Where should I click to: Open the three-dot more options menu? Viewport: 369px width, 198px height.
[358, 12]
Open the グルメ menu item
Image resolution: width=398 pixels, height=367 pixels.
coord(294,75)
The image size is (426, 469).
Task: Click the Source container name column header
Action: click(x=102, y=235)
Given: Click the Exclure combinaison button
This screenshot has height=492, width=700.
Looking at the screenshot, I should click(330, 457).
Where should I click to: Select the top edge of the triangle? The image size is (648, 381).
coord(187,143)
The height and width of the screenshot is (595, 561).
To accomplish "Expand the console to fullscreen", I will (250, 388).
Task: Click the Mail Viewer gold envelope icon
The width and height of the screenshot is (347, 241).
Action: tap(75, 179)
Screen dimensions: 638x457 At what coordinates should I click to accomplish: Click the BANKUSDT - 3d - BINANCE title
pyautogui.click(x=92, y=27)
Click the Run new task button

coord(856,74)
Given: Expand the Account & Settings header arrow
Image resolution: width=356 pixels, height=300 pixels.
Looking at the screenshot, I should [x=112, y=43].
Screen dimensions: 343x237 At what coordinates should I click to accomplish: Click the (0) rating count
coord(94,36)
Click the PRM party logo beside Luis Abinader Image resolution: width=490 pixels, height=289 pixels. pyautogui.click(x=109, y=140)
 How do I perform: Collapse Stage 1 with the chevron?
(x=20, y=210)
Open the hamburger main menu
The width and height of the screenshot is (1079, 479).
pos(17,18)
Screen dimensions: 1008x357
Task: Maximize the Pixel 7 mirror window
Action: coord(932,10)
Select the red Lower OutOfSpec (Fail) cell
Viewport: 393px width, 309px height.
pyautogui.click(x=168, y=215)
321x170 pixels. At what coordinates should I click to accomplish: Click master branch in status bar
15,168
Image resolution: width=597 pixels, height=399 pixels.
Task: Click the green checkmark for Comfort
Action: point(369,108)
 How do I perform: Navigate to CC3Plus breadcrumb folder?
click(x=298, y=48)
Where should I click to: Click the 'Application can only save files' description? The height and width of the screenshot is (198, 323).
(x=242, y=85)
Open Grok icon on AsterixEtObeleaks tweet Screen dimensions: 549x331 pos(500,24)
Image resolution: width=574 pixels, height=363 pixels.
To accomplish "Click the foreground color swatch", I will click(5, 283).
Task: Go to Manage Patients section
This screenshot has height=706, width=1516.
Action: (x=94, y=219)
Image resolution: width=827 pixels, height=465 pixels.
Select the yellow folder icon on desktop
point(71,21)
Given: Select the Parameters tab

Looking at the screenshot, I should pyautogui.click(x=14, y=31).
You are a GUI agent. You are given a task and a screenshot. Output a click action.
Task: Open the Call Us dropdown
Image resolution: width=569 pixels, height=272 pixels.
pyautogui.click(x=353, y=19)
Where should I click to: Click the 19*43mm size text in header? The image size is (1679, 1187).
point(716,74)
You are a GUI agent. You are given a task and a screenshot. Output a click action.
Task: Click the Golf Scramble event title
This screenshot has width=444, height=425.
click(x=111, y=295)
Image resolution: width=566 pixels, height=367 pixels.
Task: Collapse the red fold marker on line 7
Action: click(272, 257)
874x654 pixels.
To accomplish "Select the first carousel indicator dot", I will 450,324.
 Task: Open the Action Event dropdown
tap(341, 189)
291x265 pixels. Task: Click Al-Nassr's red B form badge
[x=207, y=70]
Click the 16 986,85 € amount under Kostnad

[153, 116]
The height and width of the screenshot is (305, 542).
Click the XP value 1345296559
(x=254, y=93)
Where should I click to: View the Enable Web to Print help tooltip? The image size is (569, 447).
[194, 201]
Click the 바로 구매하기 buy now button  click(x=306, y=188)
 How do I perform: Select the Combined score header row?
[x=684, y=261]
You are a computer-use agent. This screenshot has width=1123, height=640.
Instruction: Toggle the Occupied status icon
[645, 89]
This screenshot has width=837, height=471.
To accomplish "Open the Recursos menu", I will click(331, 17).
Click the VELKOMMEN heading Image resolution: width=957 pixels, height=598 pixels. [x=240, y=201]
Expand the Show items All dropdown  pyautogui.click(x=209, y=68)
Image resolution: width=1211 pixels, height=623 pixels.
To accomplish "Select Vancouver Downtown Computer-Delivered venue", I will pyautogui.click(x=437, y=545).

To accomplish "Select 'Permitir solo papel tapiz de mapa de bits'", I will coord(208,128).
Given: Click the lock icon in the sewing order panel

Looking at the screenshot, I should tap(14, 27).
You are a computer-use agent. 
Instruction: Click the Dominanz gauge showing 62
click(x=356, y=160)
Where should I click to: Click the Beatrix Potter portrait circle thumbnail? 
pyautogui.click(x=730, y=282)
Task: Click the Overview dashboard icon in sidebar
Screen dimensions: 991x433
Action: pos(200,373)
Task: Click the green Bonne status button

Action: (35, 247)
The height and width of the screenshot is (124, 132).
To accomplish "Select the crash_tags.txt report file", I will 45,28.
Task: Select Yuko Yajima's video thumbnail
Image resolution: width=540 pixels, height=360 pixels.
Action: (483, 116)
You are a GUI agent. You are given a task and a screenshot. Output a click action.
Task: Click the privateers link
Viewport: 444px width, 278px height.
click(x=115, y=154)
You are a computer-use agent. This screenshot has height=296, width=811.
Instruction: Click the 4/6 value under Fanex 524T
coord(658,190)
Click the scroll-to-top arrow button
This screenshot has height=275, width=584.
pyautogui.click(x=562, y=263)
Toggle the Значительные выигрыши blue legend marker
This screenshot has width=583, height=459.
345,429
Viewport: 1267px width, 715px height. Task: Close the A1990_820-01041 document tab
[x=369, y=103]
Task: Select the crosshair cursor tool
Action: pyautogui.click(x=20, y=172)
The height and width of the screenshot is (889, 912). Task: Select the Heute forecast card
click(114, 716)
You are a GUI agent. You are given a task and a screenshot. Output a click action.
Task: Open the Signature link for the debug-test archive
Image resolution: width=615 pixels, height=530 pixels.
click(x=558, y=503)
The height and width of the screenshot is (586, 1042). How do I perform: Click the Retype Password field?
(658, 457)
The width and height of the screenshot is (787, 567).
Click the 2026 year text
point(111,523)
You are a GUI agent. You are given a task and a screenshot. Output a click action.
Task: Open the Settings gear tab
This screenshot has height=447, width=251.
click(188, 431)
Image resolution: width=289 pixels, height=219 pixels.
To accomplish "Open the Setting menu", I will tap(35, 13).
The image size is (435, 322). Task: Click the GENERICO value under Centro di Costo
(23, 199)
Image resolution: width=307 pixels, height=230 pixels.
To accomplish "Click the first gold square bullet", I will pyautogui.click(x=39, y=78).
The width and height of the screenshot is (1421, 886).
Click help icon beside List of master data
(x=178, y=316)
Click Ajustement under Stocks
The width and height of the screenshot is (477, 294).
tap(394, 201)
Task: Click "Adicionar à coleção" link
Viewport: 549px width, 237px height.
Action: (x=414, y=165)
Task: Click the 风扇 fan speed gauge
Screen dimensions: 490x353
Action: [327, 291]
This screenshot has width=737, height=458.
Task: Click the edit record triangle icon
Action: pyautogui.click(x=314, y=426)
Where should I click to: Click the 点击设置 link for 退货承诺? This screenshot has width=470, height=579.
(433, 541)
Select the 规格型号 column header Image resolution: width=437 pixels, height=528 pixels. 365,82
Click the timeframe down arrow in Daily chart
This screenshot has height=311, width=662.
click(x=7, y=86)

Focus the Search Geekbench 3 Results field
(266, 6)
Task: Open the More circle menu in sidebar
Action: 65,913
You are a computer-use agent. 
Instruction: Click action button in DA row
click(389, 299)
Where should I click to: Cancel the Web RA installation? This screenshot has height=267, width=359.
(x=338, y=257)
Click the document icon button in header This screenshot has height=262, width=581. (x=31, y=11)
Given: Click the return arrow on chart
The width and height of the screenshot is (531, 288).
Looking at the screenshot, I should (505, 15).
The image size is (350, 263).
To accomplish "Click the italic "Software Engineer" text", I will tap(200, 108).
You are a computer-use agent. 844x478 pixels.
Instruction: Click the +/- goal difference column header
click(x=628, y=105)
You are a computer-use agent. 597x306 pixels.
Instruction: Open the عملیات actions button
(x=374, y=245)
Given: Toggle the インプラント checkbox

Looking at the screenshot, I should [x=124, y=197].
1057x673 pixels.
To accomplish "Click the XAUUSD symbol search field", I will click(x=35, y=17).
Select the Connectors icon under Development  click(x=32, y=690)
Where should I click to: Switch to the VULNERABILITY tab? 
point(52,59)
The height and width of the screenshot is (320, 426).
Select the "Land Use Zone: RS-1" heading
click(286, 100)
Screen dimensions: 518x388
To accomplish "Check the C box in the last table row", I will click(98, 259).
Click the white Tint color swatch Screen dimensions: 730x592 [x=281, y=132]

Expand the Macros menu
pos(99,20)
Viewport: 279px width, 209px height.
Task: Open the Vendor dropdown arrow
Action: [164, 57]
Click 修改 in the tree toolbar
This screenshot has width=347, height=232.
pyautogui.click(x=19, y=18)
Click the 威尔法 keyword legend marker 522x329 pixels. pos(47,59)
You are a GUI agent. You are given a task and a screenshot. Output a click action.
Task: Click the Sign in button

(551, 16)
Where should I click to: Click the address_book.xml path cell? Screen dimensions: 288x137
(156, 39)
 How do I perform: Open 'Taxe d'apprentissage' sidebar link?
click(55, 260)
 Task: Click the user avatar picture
━━━━━━━━
**WHAT YOU ARE ASKED TO DO**
Scan the records above for the string "color", then select every line that holds it.

**YOUR SOLUTION**
To accomplish "Click the foreground color swatch", I will click(5, 283).
Click the white Tint color swatch Screen dimensions: 730x592 [x=281, y=132]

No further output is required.